The sun is setting. The low buzz of grasshoppers can be heard as the golden Lincoln sun coats the streets that have long been reclaimed by nature. This, however, is not a peaceful setting. A group of desperate Hunters are combing their way through an area on the edge of Bill’s Town looking for supplies, armed with revolvers, bows, and burst rifles. The problem is a group of Fireflies are doing the exact same thing – and they’re about to clash.
This is The Last of Us (TLOU) Factions, an online team-based multiplayer experience attached to one of the most critically acclaimed games of all time. However, Naughty Dog’s PlayStation exclusive isn’t known for its online component, as the vast majority of its fans fixate on the single-player campaign. But that doesn’t mean that the multiplayer mode doesn’t have its fair share of praise. Seven years since its original release, TLOU Factions is home to a devoted and fervent fanbase that still fills lobbies and occasionally hosts tournaments.
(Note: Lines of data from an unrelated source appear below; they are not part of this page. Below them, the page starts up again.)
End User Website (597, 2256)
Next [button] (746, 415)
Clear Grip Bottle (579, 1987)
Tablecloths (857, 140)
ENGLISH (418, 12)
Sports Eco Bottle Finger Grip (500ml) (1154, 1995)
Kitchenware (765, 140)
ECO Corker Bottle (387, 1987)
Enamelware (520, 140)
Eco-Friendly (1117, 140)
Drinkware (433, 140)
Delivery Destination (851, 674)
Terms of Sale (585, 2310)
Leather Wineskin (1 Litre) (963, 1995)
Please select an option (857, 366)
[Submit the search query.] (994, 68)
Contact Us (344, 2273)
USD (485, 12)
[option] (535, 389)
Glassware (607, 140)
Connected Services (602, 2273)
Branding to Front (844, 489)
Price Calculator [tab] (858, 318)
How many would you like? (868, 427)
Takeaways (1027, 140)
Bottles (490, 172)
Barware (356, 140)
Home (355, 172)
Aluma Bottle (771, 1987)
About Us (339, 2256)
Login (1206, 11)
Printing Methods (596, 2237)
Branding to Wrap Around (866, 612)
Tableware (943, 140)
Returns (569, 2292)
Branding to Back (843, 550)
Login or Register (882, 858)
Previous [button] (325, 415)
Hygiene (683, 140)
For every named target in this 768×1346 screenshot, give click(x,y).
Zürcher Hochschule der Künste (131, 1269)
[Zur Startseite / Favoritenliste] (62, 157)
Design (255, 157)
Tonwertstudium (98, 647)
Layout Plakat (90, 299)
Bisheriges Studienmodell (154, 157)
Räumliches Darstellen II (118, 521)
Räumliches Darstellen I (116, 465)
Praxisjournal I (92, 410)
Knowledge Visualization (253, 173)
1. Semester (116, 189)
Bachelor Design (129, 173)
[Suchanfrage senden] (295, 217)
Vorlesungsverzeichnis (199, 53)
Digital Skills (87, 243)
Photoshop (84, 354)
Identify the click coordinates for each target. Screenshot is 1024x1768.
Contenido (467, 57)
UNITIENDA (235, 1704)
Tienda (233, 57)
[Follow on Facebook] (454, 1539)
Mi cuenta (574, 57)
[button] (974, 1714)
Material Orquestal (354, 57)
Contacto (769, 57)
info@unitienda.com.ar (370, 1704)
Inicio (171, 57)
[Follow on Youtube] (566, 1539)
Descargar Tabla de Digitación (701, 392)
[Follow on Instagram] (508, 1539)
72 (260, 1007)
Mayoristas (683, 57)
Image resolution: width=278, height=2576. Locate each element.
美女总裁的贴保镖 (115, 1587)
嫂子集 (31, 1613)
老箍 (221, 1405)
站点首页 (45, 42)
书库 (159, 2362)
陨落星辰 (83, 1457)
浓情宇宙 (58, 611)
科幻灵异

On paper, the game is nothing special. Two teams of four are pitted against each other to collect supplies for their struggling camps. It has little influences from various popular online game modes, from team deathmatch to kill confirmed. Yet despite a multitude of similarities, it’s one of the most unique multiplayer experiences I’ve ever played.
So how does it do it? How does a seven-year-old multiplayer mode keep its audience engaged, when so many online games of its ilk have fallen victim to empty matches, and continuous lobby waiting lists? I spoke with YouTuber BobbyBarks, who runs a recurring fan tournament called the TLOU Olympics, to find out why he sticks with the game.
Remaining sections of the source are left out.